Each participant's case manager shall provide the participant with a copy of the participant's written coordinated service and support plan.
Within the timelines established by the commissioner and section 256B.0911, subdivision 3a, paragraph (e), the case manager must develop with the participant and the participant must sign the participant's individualized written coordinated service and support plan.

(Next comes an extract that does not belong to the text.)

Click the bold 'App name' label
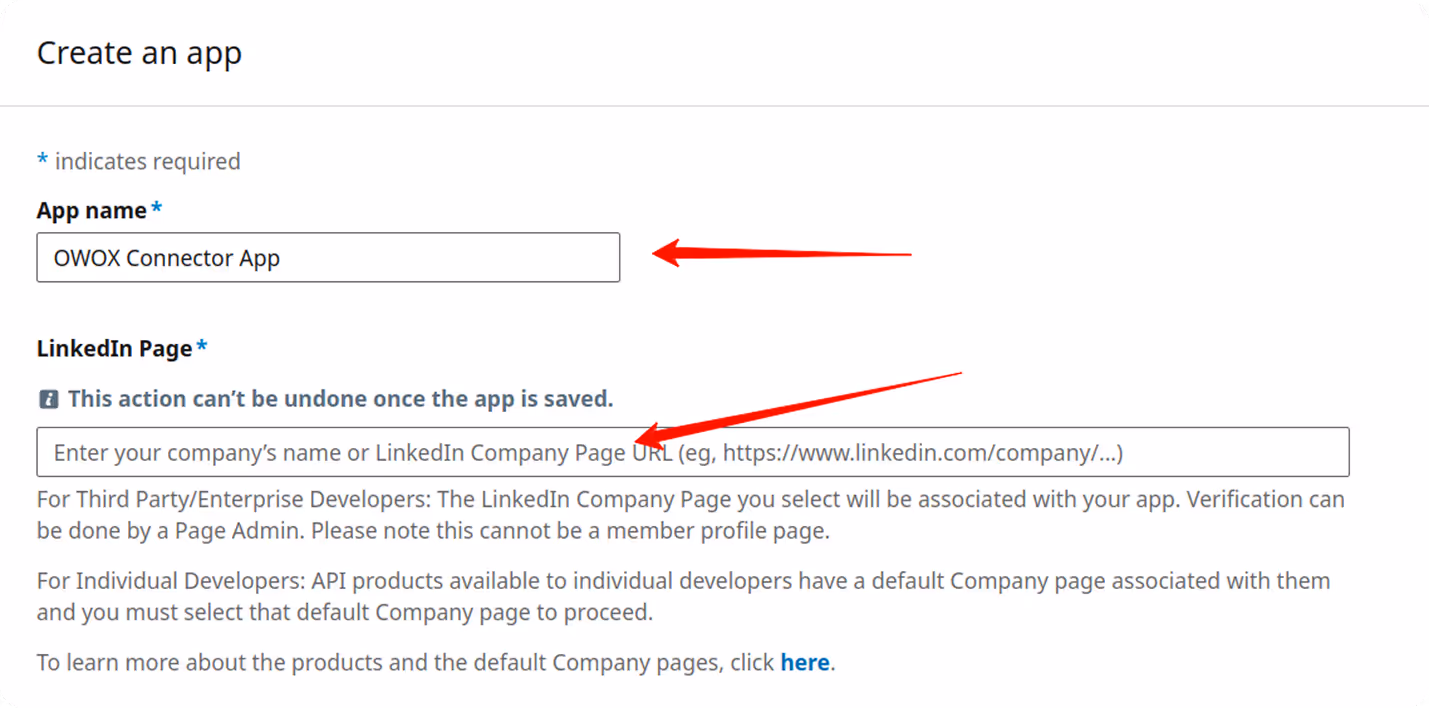Image resolution: width=1429 pixels, height=708 pixels. [90, 210]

Each participant's coordinated service and support plan must:
(1) include the participant's need for service and identify service needs that will be or that are met by the participant's relatives, friends, and others, as well as community services used by the general public;
(2) include the use of volunteers, religious organizations, social clubs, and civic and service organizations to support the participant in the community;
(3) reasonably ensure the health and welfare of the participant;
(4) identify the participant's preferences for services as stated by the participant or the participant's legal guardian or conservator;
(5) reflect the participant's informed choice between institutional and community-based services, as well as choice of services, supports, and providers, including available elderly waiver case management providers;
(6) identify the participant's long-range and short-range goals;
(7) identify specific services and the amount, frequency, duration, and cost of the services to be provided to the participant based on assessed needs, preferences, and available resources;
(8) include information about the right to appeal decisions under section 256.045; and
(9) include the authorized annual and estimated monthly amounts for the services.
The lead agency must be held harmless for damages or injuries sustained through the use of volunteers and organizations under subdivision 3, clause (2), including workers' compensation liability.